La forza delle parole, creatrici di mondi

Rinviata in autunno a causa del Covid, nelle piazze del centro di Iglesias la V edizione della Fiera del Libro

di Giulia Loi
foto di Efisio Vacca

L’emergenza Covid19 non ha fermato la Fiera del Libro di Iglesias, come sempre organizzata dall’Associazione ArgoNautilus e arrivata alla sua quinta edizione. Infatti, benché con grande sofferenza non si sia potuta svolgere nelle consuete date di aprile, dal 21 al 25, gli organizzatori non si sono arresi, proponendo durante il lungo periodo della quarantena una serie di iniziative online e organizzando poi la fiera nell’autunno. Le rigorose norme anti Covid seguite, e qualche modifica rispetto alla consueta organizzazione, non hanno comunque impedito lo svolgimento degli eventi o l’affluenza del pubblico. Il tempo ancora clemente ha permesso di svolgere gli eventi all’aperto tra piazza Municipio, piazza Lamarmora e piazza Pichi – nonché al teatro Electra – rispettando le distanze di sicurezza e le regole generali che conosciamo.
Un tema importante quello di quest’anno, “La Parola crea mondi”, ovvero l’analisi su come le parole da noi utilizzate generino “mondi”, sia in positivo che in negativo. È stata esplorata la forza e la potenza delle parole, permettendo così di dedicarsi non solo ai libri, da sempre protagonisti e punto focale della fiera, ma anche al mondo del giornalismo e dell’informazione, campo in cui le parole utilizzate sono molto importanti, soprattutto in un’era in cui i social network imperversano e quasi gareggiano nel diffondere le notizie e la stampa deve invece mantenere un suo ruolo di informatore primario e affidabile.
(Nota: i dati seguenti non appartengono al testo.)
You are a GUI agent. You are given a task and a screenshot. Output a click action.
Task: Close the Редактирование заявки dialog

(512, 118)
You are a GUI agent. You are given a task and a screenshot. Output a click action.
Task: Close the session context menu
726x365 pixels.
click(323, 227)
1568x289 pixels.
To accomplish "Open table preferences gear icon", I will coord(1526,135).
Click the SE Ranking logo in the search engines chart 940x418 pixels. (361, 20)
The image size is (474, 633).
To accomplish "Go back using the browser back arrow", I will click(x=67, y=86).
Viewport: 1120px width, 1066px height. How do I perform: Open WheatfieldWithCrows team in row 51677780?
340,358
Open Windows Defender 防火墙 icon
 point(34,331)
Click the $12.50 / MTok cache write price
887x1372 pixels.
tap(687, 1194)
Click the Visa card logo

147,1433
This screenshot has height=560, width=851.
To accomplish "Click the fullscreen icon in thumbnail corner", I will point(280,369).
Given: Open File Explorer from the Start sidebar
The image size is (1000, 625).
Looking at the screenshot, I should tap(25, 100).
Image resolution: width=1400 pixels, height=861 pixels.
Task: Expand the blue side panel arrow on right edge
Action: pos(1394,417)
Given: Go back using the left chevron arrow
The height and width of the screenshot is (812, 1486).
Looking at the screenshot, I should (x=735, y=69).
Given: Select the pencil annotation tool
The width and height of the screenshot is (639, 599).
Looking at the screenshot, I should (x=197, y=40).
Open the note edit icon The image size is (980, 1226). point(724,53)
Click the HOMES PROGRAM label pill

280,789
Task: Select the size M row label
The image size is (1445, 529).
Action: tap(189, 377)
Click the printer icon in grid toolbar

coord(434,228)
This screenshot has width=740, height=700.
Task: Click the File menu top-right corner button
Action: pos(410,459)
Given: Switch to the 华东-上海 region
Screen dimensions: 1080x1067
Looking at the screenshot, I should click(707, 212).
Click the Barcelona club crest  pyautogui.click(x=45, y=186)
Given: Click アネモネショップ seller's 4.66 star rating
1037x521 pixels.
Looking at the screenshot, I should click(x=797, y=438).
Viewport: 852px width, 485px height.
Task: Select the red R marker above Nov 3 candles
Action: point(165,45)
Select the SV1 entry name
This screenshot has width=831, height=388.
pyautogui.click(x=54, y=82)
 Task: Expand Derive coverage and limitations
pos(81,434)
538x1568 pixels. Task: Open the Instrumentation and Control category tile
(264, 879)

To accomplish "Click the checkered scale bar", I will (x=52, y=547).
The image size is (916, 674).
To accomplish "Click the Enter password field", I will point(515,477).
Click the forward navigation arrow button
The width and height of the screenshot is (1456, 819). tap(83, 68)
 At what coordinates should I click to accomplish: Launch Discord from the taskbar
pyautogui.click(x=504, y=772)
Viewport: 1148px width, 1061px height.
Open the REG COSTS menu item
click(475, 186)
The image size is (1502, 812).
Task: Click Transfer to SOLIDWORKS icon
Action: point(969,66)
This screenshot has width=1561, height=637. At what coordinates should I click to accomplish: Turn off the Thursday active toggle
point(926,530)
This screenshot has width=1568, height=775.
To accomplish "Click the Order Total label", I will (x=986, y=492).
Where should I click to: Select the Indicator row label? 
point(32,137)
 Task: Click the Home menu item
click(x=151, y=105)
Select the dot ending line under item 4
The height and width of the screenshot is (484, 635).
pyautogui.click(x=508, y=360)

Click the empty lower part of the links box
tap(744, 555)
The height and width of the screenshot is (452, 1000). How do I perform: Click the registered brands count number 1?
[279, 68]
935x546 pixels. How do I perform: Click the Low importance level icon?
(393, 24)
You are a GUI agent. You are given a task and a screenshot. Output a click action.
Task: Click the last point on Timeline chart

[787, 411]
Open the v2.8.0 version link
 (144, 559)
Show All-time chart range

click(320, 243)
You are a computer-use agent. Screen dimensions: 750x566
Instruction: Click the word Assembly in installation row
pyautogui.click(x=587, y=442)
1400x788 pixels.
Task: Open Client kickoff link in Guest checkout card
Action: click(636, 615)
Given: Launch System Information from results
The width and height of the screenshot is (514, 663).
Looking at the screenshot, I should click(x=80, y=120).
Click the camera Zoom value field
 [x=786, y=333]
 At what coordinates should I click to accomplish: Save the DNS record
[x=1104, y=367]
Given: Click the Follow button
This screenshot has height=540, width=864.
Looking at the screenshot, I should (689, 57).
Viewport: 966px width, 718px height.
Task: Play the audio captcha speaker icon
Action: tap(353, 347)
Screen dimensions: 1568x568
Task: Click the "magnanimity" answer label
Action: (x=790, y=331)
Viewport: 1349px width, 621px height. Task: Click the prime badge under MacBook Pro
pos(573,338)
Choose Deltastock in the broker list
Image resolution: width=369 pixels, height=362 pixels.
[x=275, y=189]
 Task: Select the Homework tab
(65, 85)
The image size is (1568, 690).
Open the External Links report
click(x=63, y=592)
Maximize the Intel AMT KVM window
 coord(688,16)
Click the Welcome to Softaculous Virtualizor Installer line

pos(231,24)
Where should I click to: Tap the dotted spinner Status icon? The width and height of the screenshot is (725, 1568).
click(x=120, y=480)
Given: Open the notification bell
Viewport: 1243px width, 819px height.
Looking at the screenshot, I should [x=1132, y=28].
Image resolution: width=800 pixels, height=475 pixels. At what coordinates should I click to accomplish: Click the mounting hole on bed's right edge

A questo è stata soprattutto dedicata la giornata del 4 ottobre, che ha visto tra i suoi protagonisti giornalisti come Gianluca Ales, di Sky tg24, Stefano Lamorgese e Matteo Colombo, con un particolare focus sul giornalismo di inchiesta. Gli ospiti, nelle quattro giornate, si sono destreggiati tra eventi consueti ma anche nuovi: le colazioni d’autore, presenti fin dalla prima fiera, si sono svolte ogni mattina aprendo le diverse giornate; è stata introdotta la Radiofiera in diretta Facebook su Radio Arcobaleno, che ha visto la discussione di vari argomenti e diversi autori ospiti; protagoniste quest’anno le masterclass, eventi formativi a numero chiuso, dove i partecipanti hanno potuto esplorare il romanzo noir e le sue tecniche grazie a Piergiorgio Pulixi o conoscere le parole medievali contenute nel Breve di Villa di Chiesa grazie all’archivista Daniela Aretino. Il museo dell’arte mineraria come ogni anno è stato il fedele partner offertosi per le mostre “Macchie di China” degli autori delle Chine Vaganti e “Paesaggi” di Daniele Serra. Come sempre poi, la fiera è il momento per presentare i resoconti di progetti e iniziative svolti duranti l’anno: è stato infatti festeggiato l’anniversario dell’Argocircolo letterario indetto dall’associazione ormai un anno fa, il “club del libro” che permette a chiunque voglia di leggere i libri per poi incontrarsi e confrontarsi sulla lettura, e l’esibizione finale del progetto “Ad alta voce”, corso di lettura a voce alta ideato e guidato da Chiara Cuttica. Presente inoltre in piazza Lamarmora, ogni giorno, la “Casa degli autori in fiera”, un angolo in cui autori emergenti hanno potuto farsi conoscere con le loro opere e sperare di intraprendere la strada della pubblicazione.
Infine la fiera è come sempre il luogo per “Fare rete”, come è stato intitolato uno degli appuntamenti, che insieme al tavolo tecnico “L’editoria in Sardegna” è servito ad esplorare quelle che sono le varie possibilità: fare rete nel campo dell’editoria, specialmente in un momento così fragile in cui la pandemia è stata determinate, è importantissimo per poter mettere insieme le competenze di tutti i partecipanti e superare così, insieme, le difficoltà dovute alla situazione. L’edizione di quest’anno è stata preceduta dalla “pre-fiera” svoltasi dal 28 al 30 settembre: uno degli eventi si è svolto a Portoscuso, la presentazione del libro di Annarita Briganti “Alda Merini. L’eroina del caos”. Il coinvolgimento di Portoscuso sta a significare come anche l’associazione stessa abbia sempre “fatto rete” con i comuni partner, rendendo così la fiera un evento non solo ed esclusivamente di Iglesias. I quattro giorni si sono conclusi con l’esibizione della favola sinfonica “Pinocchio” a cura del Circolo Musicale Giuseppe Verdi.